Work request: From the listing below, extract every line in which the word "click" appears.

Listed records:
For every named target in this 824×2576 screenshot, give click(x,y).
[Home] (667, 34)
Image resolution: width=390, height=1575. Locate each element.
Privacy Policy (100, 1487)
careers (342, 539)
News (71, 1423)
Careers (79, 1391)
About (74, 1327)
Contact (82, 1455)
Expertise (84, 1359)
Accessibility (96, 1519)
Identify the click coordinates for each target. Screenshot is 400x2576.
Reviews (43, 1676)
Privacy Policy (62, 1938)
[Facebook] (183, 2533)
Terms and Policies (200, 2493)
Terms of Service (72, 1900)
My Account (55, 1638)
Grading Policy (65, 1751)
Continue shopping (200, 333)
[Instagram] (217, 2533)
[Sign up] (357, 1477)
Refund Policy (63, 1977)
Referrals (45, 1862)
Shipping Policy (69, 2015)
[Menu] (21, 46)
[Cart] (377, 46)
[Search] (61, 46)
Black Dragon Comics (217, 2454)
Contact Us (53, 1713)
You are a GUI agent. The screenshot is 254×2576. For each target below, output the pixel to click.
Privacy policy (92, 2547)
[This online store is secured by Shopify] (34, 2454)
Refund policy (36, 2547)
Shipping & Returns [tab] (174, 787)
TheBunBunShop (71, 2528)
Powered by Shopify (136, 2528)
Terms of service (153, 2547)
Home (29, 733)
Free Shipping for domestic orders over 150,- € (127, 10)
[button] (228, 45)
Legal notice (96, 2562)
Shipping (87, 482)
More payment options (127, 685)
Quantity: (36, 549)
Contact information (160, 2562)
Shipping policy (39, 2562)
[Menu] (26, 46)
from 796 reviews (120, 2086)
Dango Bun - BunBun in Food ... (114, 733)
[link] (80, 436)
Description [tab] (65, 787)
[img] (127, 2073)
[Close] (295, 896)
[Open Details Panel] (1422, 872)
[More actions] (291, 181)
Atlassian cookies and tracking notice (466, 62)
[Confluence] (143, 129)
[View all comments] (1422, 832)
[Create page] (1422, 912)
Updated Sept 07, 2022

Written solution:
For every named target in this 824×2576 screenshot, give click(x,y).
Identify the click coordinates for each target. Screenshot is 400x2576.
You are a GUI agent. The screenshot is 254×2576. For each target below, output the pixel to click.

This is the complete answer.